━━ Data supplied ━━

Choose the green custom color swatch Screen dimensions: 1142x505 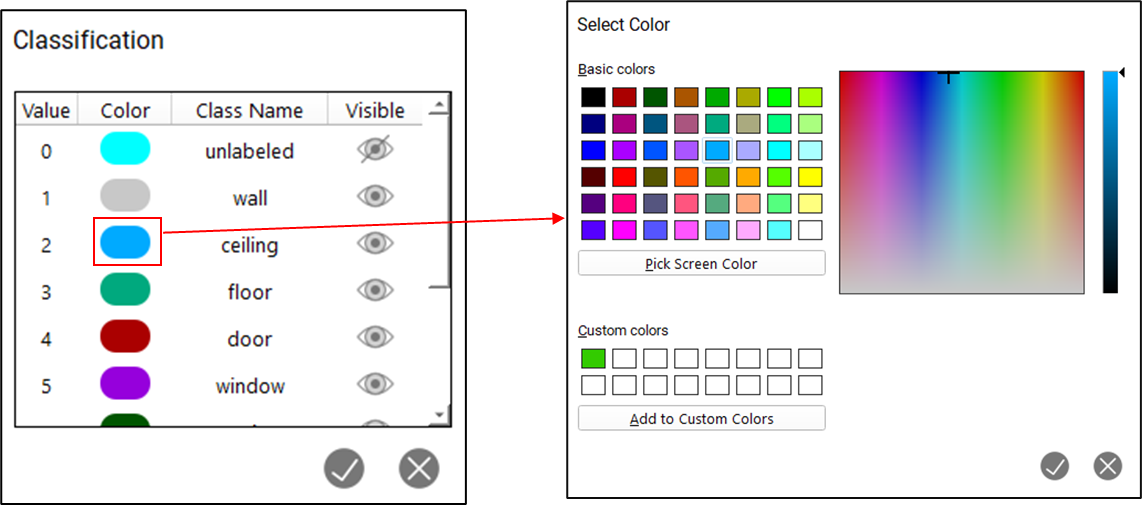coord(594,358)
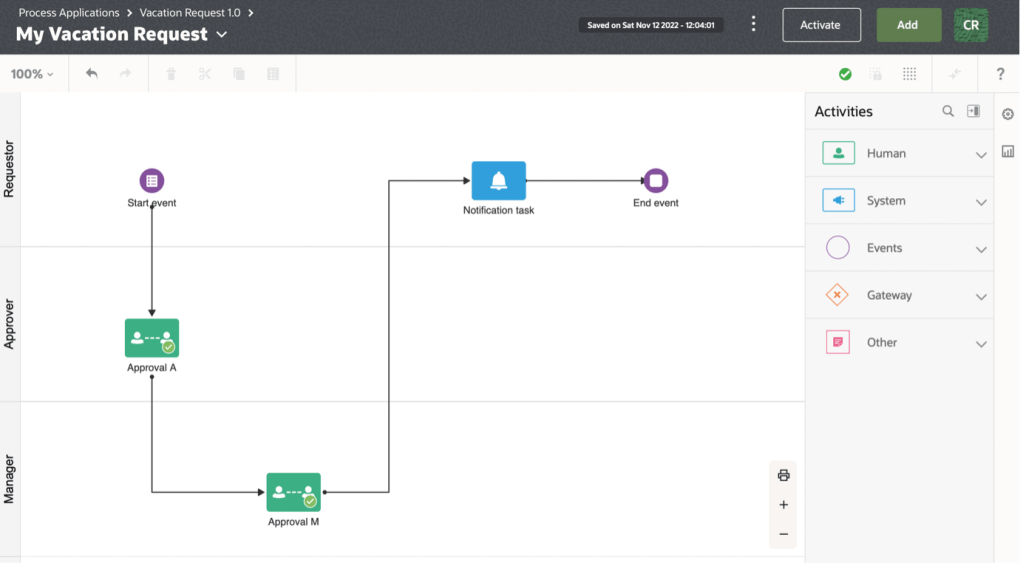Open the help question mark icon
Screen dimensions: 1023x566
[x=1000, y=74]
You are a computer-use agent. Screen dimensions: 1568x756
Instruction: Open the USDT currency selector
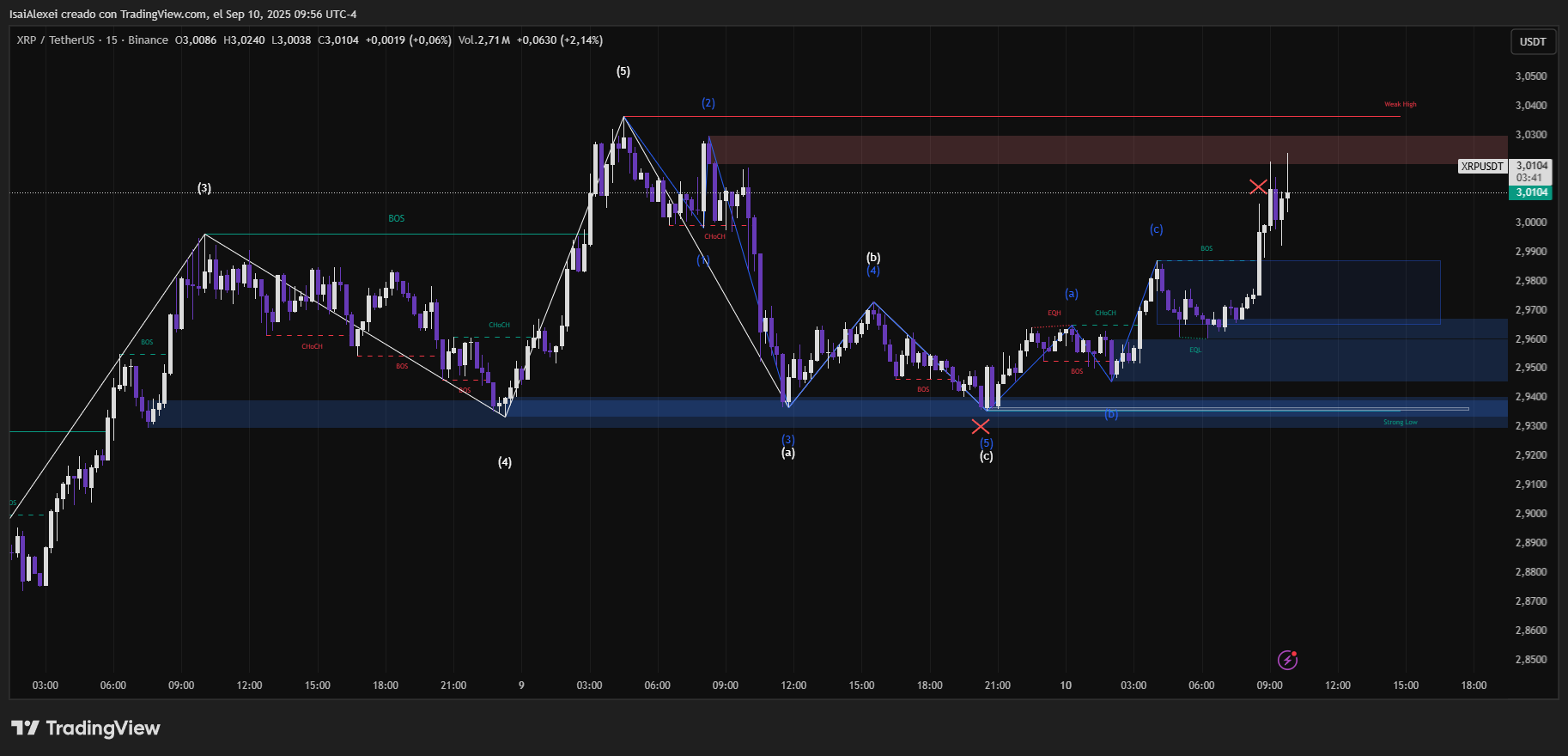click(1532, 41)
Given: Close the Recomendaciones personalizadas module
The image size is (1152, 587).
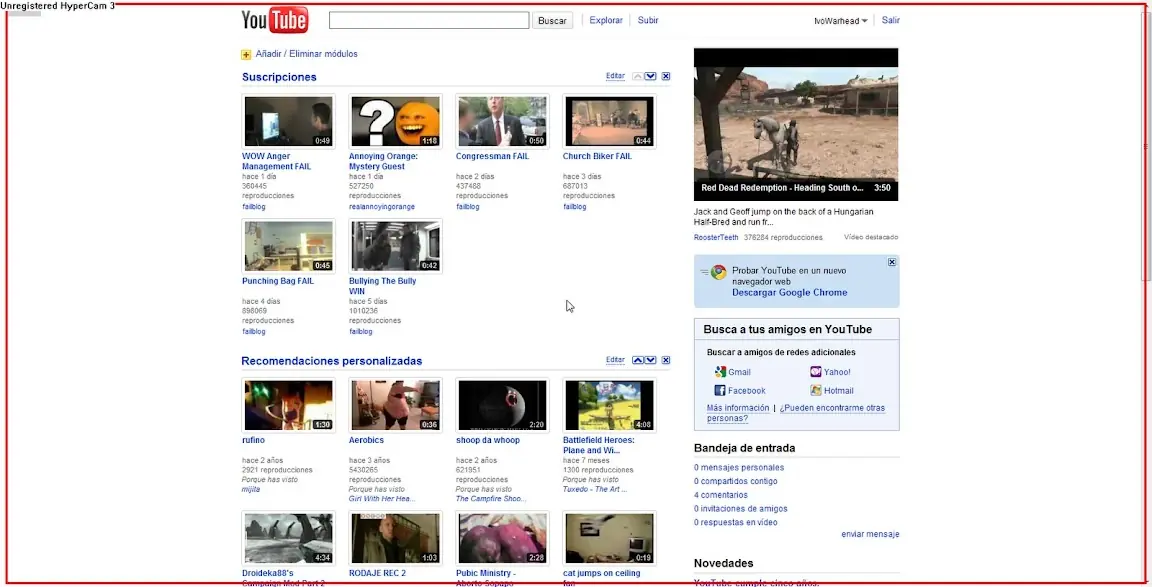Looking at the screenshot, I should coord(666,360).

━━━

Could you set down exactly, and only, the lines from the line containing "Given: Close the" through the last line of the records, both included, without the pictures?

Expected answer:
Given: Close the Recomendaciones personalizadas module
The image size is (1152, 587).
Looking at the screenshot, I should coord(666,360).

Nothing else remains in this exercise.